NEW ORLEANS — (CNN) Under heavy police presence, crews began to take down the statue of former Confederate President Jefferson Davis in New Orleans early Thursday morning.
It’s the second Confederate monument to come down after the New Orleans city council voted to remove four such landmarks back in 2015. After years of heated public debate and legal battles, recent court decisions paved the way for the city to relocate the four monuments.
Early Thursday, pro-monument supporters held vigil at the Davis statue and hoisted Confederate flags.
People who want to see the monuments removed also gathered at the site and cheered at the sight of heavy trucks and a crane moving into place. They chanted, “Take ’em down” and “White supremacy’s got to go.”
The opposing sides screamed insults and threats at one another as police separated them using barriers.
The statues in New Orleans are part of a controversy surrounding Confederate symbols over whether they represent slavery and racial injustice, or heritage. The issue became especially prominent after the massacre of nine black parishioners in a Charleston, South Carolina, by a self-described white supremacist in 2015.

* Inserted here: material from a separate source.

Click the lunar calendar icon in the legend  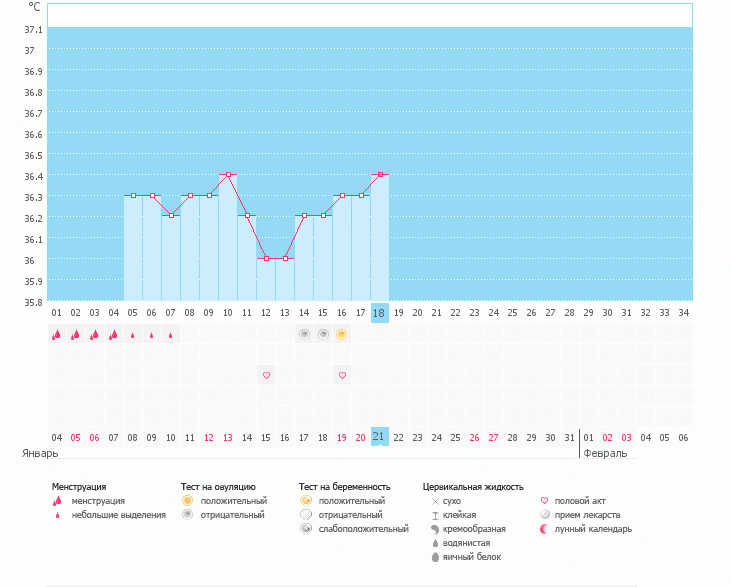pyautogui.click(x=545, y=529)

“These monuments have stood not as historic or educational markers of our legacy of slavery and segregation, but in celebration of it,” said New Orleans Mayor Mitch Landrieu in a statement.
“To literally put the Confederacy on a pedestal in some of our most prominent public places is not only an inaccurate reflection of our past, it is an affront to our present, and a bad prescription for our future. We should not be afraid to confront and reconcile our past.”

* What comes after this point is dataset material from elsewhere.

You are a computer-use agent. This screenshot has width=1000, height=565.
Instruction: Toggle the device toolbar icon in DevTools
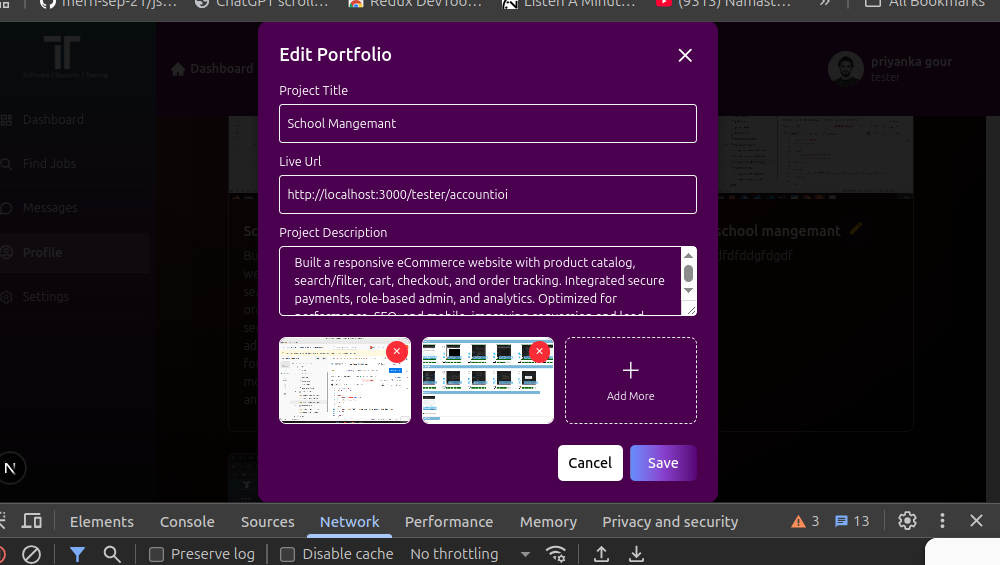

Jefferson Davis in New Orleans
The Davis statue stands on top of a roughly 12-foot column and depicts the Confederate president with his right arm outstretched, towering over the street also named after him.
Davis lived in New Orleans after the Civil War and died there in 1889. The statue was dedicated in 1911.
In 2004, the words “slave owner” were painted on the base of the monument.
How they’re extracting the statue
Police had cordoned off the 6-foot tall bronze statue of Davis with a chain-link fence to keep protesters out.
Workers wore helmets as well as what appeared to be tactical vests and face masks. Cardboard boxes and tape covered the name of the contractors involved in the controversial operation — just like they had during the first Confederate landmark removal on April 24.
Near 4 a.m. local time, two workers approached the Davis statue in a work lift and wrapped it partially in green plastic.
They tied the statue’s torso with what appeared to be a long yellow banding, securing it to a crane. One of the workers dislodged the statue’s feet from the base using a long flat tool.
Meanwhile, other workers were grinding at the statue’s base with heavy machinery.
Two statues remain scheduled for removal
Last month, the city dismantled the first of its four scheduled monuments — an obelisk commemorating the Battle of Liberty Place. The monument marked a deadly fight between members of the “Crescent City White League,” a group opposed to the city’s biracial police force and state militia after the Civil War.
Two additional monuments in the city of Confederate generals Robert E. Lee and Pierre Gustave Toutant Beauregard are also scheduled for relocation.
Landrieu’s office has not revealed when these two remaining statues will come down, citing safety concerns.
The mayor’s office said the city has secured private funding to remove the monuments. Landrieu said the statues will go to storage while the city looks for a suitable place to display them, such as a museum.